*Provided data*
────────
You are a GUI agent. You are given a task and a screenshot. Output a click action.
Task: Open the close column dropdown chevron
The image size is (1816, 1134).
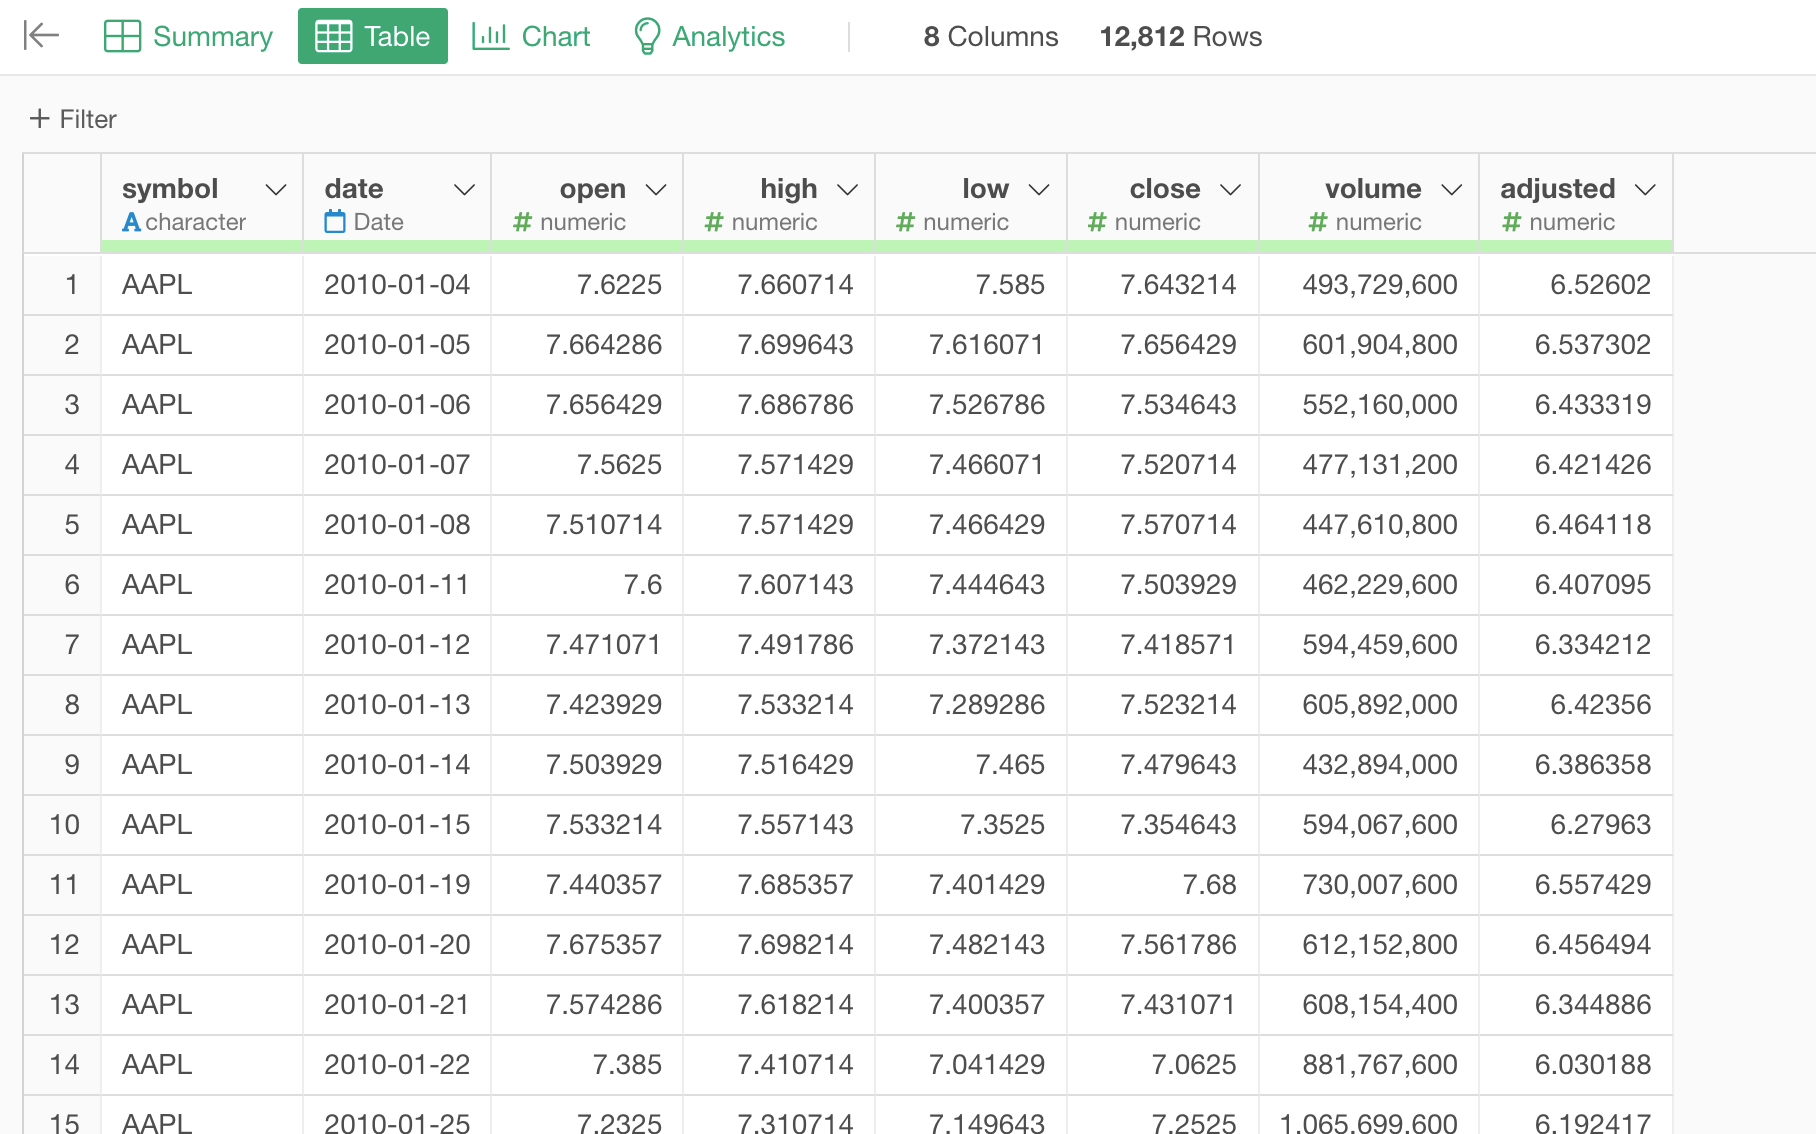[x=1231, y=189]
────────
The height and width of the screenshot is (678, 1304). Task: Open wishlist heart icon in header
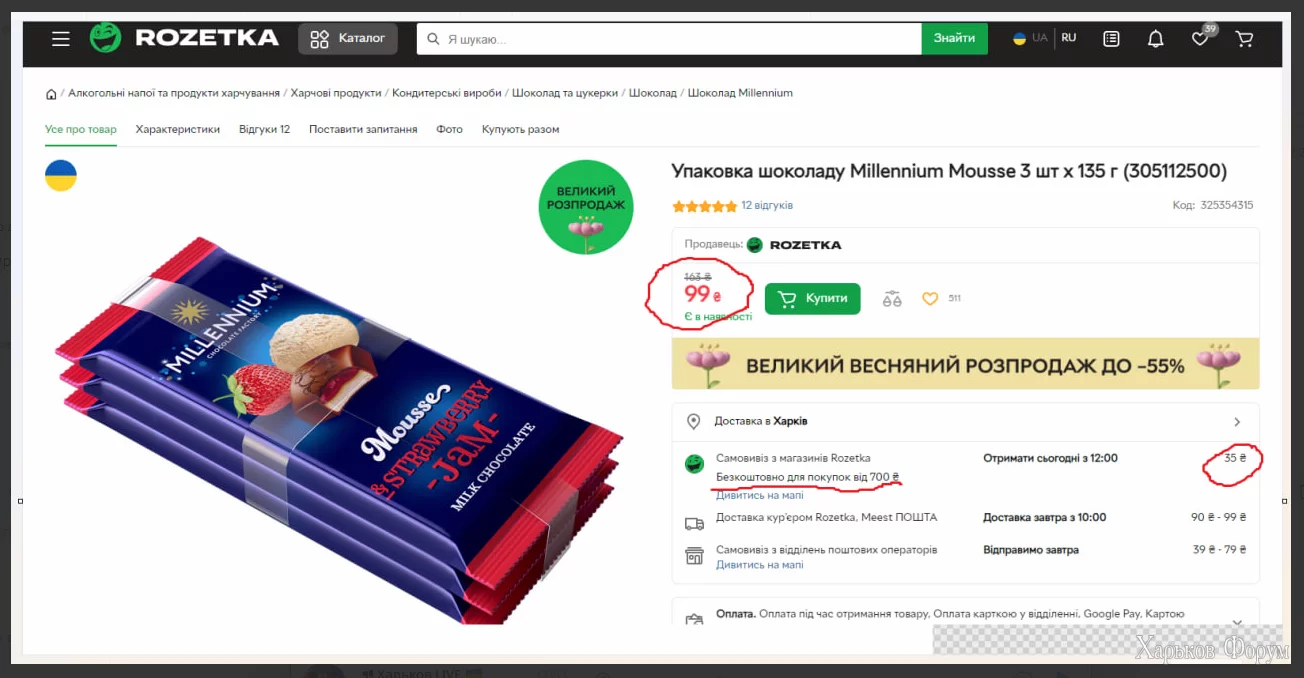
────────
*The problem*
Would you show each line of the material above that contains the string "screenshot"?

*Exercise response*
You are a GUI agent. You are given a task and a screenshot. Output a click action.
The height and width of the screenshot is (678, 1304). Task: Open wishlist heart icon in header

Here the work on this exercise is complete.